> [Dataset content]:
◇ ◇ ◇ ◇

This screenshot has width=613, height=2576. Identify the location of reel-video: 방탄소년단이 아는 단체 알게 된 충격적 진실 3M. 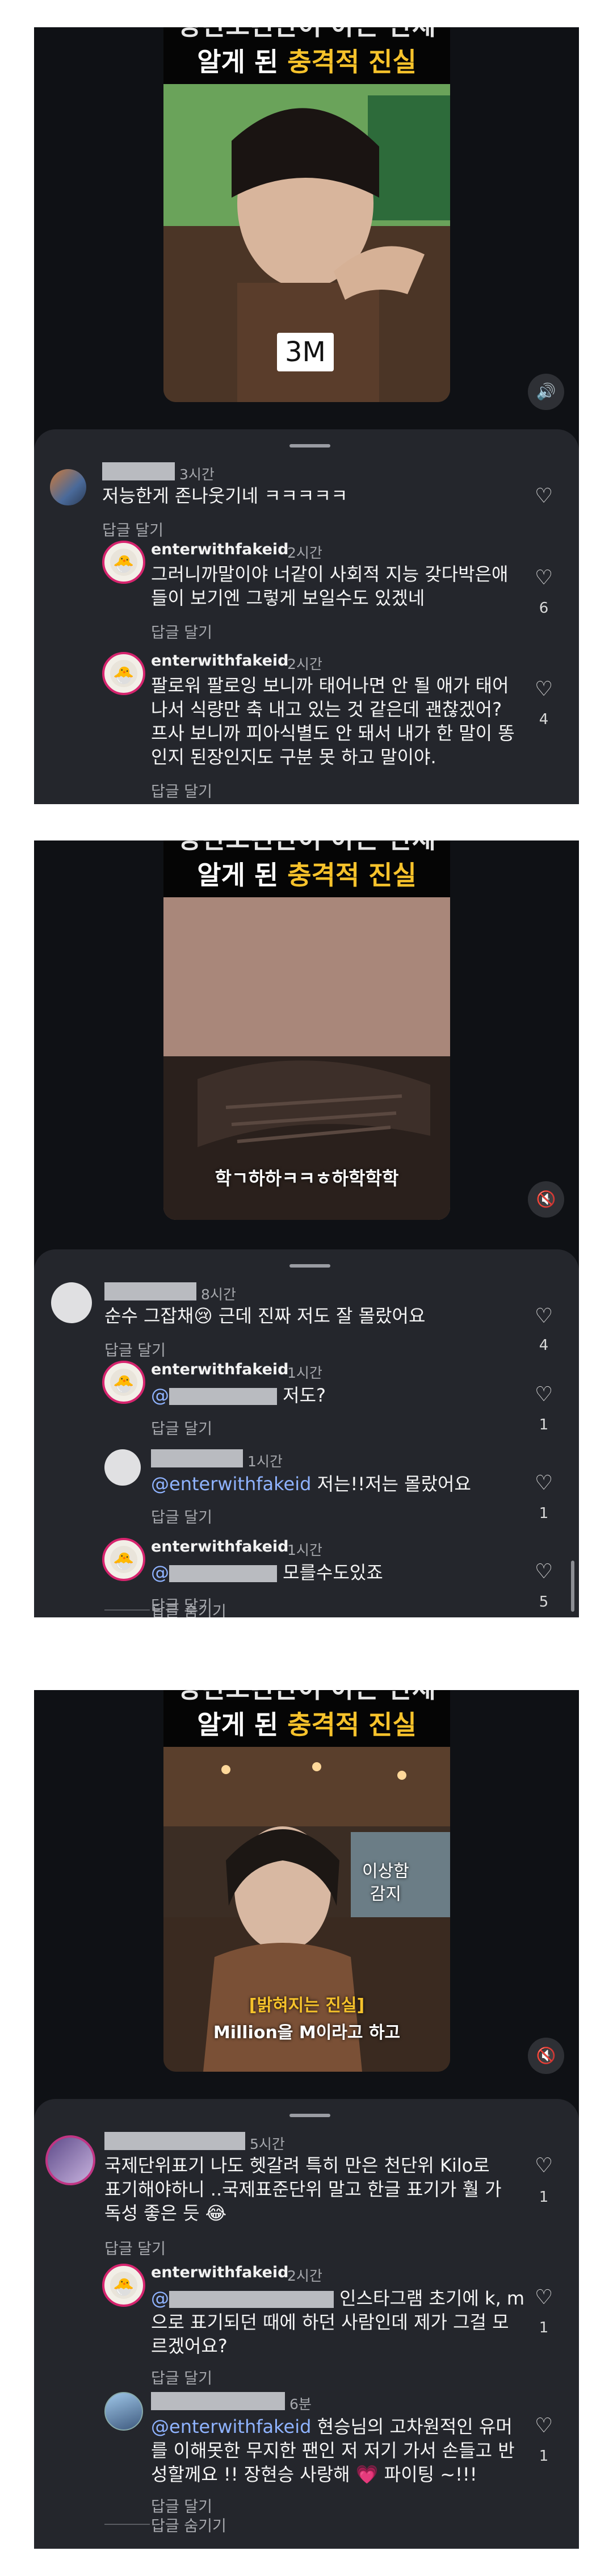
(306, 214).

◇ ◇ ◇ ◇

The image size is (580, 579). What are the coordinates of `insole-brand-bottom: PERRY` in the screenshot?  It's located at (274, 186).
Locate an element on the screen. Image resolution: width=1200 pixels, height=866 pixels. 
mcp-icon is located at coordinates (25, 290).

◇ ◇ ◇ ◇

> [Brief]:
Turn the material from the line containing "This screenshot has" through the line containing "(306, 214)." into a numbered list, skipping blank lines. Leave the pictures out of the answer.

> [Answer section]:
1. This screenshot has width=613, height=2576. Identify the location of reel-video: 방탄소년단이 아는 단체 알게 된 충격적 진실 3M. 
2. (306, 214).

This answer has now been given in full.